Every line of the entries below that includes "will" belongs in the answer, copied as written.
(DATA FOR PROCESSING)
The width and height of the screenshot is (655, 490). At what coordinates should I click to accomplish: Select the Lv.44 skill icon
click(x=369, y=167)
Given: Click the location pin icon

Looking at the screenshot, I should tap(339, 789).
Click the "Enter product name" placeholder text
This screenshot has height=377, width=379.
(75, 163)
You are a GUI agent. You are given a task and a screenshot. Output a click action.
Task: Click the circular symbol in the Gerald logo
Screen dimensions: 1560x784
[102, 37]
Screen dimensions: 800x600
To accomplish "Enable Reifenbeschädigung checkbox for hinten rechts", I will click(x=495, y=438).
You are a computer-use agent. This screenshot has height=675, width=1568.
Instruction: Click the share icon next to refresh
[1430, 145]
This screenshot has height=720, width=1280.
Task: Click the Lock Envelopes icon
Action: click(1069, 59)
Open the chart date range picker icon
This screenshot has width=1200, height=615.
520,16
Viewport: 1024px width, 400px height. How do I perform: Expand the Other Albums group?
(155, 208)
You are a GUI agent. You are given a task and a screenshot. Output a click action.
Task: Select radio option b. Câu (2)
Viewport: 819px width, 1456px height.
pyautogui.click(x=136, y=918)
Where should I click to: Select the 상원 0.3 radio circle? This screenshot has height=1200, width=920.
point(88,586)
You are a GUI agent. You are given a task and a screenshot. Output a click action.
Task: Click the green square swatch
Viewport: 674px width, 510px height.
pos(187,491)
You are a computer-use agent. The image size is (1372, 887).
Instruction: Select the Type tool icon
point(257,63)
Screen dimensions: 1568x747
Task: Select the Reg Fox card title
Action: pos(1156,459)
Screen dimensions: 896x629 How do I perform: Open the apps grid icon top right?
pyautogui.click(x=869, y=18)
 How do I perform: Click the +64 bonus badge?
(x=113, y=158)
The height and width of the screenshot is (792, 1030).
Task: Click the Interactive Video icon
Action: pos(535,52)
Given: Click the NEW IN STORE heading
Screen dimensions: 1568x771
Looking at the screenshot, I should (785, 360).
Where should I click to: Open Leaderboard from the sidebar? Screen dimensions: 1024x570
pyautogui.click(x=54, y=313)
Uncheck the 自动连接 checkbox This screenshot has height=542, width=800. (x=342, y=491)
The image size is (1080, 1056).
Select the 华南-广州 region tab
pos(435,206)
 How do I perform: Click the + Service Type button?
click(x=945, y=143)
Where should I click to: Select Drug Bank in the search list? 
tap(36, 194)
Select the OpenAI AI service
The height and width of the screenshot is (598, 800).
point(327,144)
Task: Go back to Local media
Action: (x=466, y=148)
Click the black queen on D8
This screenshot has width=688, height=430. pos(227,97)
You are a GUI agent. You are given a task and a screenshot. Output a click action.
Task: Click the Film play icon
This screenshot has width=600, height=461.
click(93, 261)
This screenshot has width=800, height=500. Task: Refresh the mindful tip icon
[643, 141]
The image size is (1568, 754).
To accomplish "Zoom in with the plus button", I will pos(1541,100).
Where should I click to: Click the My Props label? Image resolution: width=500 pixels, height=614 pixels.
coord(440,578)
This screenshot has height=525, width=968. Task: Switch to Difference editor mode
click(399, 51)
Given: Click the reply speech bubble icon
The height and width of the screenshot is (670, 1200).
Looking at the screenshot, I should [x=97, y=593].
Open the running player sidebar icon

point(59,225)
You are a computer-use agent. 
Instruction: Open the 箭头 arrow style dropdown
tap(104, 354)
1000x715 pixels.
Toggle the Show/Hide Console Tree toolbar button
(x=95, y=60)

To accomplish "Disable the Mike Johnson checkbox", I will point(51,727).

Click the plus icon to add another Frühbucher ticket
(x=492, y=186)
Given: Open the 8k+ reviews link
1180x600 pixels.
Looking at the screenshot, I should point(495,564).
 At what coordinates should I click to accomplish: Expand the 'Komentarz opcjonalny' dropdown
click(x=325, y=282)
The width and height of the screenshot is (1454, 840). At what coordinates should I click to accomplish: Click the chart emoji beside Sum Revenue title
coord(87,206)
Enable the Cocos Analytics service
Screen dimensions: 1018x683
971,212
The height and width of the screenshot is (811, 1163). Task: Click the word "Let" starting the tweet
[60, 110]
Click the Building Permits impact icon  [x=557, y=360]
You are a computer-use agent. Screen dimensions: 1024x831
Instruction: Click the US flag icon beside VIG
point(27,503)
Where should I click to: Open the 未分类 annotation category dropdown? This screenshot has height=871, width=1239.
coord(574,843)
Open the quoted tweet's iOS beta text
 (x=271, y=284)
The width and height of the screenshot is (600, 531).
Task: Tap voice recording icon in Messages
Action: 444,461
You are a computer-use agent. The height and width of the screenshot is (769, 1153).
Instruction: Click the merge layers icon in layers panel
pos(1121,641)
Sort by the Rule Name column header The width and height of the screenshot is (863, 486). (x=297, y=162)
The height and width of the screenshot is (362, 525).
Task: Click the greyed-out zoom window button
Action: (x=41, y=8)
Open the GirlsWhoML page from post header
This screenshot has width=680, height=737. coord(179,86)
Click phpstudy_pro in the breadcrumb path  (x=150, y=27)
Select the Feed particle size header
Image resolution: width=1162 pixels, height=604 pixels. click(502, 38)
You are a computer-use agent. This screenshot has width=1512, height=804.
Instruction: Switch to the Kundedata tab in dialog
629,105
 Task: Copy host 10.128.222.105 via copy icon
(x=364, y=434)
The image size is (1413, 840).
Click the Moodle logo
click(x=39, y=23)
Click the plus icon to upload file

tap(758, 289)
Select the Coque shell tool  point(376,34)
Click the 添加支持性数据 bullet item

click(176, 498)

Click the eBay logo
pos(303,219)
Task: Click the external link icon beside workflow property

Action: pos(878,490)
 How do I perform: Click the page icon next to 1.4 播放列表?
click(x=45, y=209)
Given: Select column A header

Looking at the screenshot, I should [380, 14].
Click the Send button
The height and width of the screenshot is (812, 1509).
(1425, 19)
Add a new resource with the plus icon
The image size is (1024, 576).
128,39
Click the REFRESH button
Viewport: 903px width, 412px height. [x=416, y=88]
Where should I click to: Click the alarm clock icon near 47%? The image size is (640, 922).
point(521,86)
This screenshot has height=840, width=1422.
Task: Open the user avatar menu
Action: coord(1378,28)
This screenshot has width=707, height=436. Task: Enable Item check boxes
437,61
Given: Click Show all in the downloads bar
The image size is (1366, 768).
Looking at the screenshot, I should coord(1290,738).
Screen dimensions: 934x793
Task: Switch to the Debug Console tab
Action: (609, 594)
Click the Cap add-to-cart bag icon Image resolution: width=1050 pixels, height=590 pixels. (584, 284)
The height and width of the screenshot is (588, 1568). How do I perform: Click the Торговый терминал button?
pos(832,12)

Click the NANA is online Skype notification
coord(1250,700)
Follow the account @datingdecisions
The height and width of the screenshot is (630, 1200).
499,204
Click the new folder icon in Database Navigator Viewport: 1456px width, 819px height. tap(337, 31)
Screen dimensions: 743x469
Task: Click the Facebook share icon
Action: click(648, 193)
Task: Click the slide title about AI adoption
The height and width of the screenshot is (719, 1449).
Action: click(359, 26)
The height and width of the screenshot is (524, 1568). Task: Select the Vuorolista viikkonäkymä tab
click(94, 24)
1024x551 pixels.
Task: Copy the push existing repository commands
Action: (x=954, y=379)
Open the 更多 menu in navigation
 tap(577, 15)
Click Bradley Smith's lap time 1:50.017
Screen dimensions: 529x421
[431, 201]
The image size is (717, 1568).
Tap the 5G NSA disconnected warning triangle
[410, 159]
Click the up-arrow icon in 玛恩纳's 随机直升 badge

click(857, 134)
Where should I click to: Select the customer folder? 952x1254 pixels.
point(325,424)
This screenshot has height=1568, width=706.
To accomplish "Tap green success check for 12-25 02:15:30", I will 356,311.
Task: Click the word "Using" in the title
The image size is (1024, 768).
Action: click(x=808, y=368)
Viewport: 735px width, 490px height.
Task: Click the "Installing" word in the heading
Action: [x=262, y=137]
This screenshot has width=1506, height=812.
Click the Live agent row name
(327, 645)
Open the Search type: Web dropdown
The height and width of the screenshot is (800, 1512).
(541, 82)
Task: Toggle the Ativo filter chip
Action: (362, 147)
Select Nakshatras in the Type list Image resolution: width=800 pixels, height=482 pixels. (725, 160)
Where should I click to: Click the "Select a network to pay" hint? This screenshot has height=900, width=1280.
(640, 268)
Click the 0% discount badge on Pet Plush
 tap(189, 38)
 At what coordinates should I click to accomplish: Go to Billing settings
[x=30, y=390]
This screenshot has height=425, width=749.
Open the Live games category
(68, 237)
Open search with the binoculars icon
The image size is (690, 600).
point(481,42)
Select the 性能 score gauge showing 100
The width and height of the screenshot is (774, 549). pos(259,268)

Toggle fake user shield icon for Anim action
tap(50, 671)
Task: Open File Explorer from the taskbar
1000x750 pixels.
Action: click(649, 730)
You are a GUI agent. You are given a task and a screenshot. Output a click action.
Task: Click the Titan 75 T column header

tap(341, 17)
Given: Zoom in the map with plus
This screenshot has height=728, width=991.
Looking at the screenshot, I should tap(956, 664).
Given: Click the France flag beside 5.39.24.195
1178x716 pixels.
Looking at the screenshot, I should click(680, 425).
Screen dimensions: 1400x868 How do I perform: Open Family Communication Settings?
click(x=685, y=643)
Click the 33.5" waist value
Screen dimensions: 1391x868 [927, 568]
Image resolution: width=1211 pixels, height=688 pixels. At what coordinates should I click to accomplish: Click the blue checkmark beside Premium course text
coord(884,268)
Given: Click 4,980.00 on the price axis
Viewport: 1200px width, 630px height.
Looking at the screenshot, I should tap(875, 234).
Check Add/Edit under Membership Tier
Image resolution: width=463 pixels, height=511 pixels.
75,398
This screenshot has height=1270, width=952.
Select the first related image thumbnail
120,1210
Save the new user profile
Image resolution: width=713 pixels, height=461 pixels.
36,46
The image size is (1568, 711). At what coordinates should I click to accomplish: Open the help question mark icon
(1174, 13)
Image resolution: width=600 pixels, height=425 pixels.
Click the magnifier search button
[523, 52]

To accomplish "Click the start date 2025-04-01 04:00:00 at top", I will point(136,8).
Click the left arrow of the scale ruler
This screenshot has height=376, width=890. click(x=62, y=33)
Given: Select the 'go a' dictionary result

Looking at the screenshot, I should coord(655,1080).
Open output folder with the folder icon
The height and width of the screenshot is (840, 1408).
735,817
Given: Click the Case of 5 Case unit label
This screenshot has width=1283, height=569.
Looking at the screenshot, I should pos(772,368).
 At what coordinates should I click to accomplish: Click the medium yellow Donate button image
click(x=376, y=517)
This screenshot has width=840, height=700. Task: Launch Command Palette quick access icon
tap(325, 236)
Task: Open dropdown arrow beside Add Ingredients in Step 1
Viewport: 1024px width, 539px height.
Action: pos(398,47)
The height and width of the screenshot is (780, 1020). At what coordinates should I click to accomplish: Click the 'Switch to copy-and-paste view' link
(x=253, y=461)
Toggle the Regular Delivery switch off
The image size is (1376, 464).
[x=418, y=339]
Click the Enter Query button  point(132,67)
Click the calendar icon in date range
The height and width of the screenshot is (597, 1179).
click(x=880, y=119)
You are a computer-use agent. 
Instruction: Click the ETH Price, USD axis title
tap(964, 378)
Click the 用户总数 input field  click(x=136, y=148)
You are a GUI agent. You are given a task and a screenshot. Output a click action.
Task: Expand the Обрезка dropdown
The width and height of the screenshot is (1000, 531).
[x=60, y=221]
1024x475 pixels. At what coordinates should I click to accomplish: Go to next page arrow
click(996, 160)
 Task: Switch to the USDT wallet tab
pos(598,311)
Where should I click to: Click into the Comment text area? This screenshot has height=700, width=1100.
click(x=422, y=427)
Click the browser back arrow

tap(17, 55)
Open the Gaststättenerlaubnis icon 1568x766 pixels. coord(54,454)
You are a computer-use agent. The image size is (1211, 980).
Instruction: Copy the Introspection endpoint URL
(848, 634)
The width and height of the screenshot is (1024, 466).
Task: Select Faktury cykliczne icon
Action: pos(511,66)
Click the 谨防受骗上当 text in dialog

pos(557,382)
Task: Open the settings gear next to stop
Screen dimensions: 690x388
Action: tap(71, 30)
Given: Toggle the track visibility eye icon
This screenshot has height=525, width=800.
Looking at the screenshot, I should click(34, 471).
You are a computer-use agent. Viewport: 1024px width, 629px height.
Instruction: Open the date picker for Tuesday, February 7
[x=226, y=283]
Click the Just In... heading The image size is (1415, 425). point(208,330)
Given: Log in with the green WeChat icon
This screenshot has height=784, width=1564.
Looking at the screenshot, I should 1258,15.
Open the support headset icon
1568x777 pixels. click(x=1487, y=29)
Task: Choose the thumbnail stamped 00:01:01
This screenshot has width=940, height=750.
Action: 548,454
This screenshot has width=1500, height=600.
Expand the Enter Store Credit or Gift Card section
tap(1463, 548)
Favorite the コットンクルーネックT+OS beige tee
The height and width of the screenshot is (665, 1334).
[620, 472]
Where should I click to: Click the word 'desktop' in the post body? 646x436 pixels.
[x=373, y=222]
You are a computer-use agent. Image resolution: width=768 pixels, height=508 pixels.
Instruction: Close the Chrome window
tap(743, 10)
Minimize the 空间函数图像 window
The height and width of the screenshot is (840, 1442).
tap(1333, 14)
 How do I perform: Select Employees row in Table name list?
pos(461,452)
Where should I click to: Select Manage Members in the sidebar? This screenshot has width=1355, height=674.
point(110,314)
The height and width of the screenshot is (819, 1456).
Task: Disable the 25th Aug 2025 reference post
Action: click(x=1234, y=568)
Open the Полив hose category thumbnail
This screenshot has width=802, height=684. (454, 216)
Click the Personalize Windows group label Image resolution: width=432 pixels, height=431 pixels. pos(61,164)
(End DATA FOR PROCESSING)
- _PROBLEM SOLUTION_:
To accomplish "Enable Reifenbeschädigung checkbox for hinten rechts", I will click(x=495, y=438).
To accomplish "Zoom in with the plus button", I will pos(1541,100).
To accomplish "Disable the Mike Johnson checkbox", I will point(51,727).
To accomplish "Tap green success check for 12-25 02:15:30", I will 356,311.
To accomplish "Click the start date 2025-04-01 04:00:00 at top", I will point(136,8).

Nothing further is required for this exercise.